Single by John Rowles
- B-side: "Now Is the Hour"
- Released: 17 February 1968
- Genre: Pop
- Length: 3:20
- Label: MCA MU 1000
- Songwriter(s): Michel Fugain; Pierre Delanoë; Jack Fishman;
- Producer(s): Mike Leander

John Rowles UK singles chronology
|  | "If I Only Had Time" (1968) | "Hush ... Not a Word to Mary" (1974) |

= If I Only Had Time =

"If I Only Had Time" is a song recorded by the New Zealand singer John Rowles in 1968 that became a worldwide hit single. It is based on a French song "Je n'aurai pas le temps" by Michel Fugain. Rowles' song was his first release in the United Kingdom where it reached number 3 on the chart.

==Background==
"If I Only Had Time" is an English version of "Je n'aurai pas le temps", a French ballad written by Michel Fugain and Pierre Delanoë, and recorded by Fugain. Fugain's recording was released as a single and charted in 1967.

Manager Peter Gormley signed the New Zealander John Rowles to MCA in London, and for his first record release in the UK; Mike Leander was chosen to produce and arrange the song. New lyrics in English were written by Jack Fishman. It was released in the UK on 17 February 1968.

Rowles' version peaked at number 3 on the UK Singles Chart, number 2 in New Zealand, Belgium and the Netherlands, number 15 in Germany, and number 17 in Austria. It also performed well in the Australian cities, registering at number 5 in Sydney, number 14 in Melbourne, number 3 in Brisbane, number 6 in Adelaide and number 7 in Perth.
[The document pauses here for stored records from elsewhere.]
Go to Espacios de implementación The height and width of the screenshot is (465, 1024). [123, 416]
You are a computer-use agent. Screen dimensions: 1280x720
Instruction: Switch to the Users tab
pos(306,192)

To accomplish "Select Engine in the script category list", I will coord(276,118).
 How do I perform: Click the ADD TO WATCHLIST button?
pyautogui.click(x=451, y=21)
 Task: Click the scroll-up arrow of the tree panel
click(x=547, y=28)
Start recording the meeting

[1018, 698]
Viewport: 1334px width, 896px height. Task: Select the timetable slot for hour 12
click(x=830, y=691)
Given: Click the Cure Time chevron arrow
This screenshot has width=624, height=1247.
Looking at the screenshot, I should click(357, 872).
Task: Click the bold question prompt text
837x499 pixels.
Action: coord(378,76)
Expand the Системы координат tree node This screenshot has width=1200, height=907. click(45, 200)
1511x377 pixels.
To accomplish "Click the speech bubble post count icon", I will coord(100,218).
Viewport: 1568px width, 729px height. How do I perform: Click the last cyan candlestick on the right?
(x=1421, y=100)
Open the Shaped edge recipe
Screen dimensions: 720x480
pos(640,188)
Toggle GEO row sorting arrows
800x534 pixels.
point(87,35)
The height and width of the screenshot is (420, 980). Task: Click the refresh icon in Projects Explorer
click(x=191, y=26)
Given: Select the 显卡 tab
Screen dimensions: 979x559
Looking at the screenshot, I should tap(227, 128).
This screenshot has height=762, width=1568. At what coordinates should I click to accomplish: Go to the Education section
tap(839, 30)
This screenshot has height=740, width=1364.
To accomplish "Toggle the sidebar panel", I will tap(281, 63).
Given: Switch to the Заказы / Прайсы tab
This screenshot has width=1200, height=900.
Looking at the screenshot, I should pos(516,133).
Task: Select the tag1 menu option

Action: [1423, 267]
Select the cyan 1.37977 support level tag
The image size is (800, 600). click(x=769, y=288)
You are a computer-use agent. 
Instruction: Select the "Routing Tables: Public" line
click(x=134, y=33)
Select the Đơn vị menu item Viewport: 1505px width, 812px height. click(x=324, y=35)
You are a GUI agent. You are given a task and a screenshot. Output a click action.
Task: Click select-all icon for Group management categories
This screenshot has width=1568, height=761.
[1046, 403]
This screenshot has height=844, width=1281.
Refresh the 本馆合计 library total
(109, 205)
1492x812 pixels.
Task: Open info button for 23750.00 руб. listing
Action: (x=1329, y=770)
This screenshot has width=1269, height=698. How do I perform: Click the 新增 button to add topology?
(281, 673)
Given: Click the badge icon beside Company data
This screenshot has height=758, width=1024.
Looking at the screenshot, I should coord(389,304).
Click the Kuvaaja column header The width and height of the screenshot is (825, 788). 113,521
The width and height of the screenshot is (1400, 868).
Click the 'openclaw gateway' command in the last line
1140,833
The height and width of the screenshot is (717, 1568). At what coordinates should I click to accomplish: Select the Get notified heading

The song was re-released in 1988 on the Old Gold label. It was backed with "Hush Not a Word to Mary".

==Charts==

| Chart (1968) | Peak position |
|---|---|
| Austria (Ö3 Austria Top 40) | 17 |
| Belgium (Ultratop 50 Flanders) | 2 |
| Ireland (IRMA) | 6 |
| Netherlands (Single Top 100) | 2 |
| New Zealand | 2 |
| UK Singles (OCC) | 3 |
| West Germany (GfK) | 15 |

==Other versions==
- Jean-Claude Pascal recorded "Je n'aurai pas le temps" for his album Chansons d'hier et de toujours in 1968.
- Nick DeCaro released an instrumental version of "If I Only Had Time" as a single in 1968, and it reached No. 95 on the Billboard Hot 100, and 12 on the Easy Listening chart in 1969. It is included on his 1969 album Happy Heart.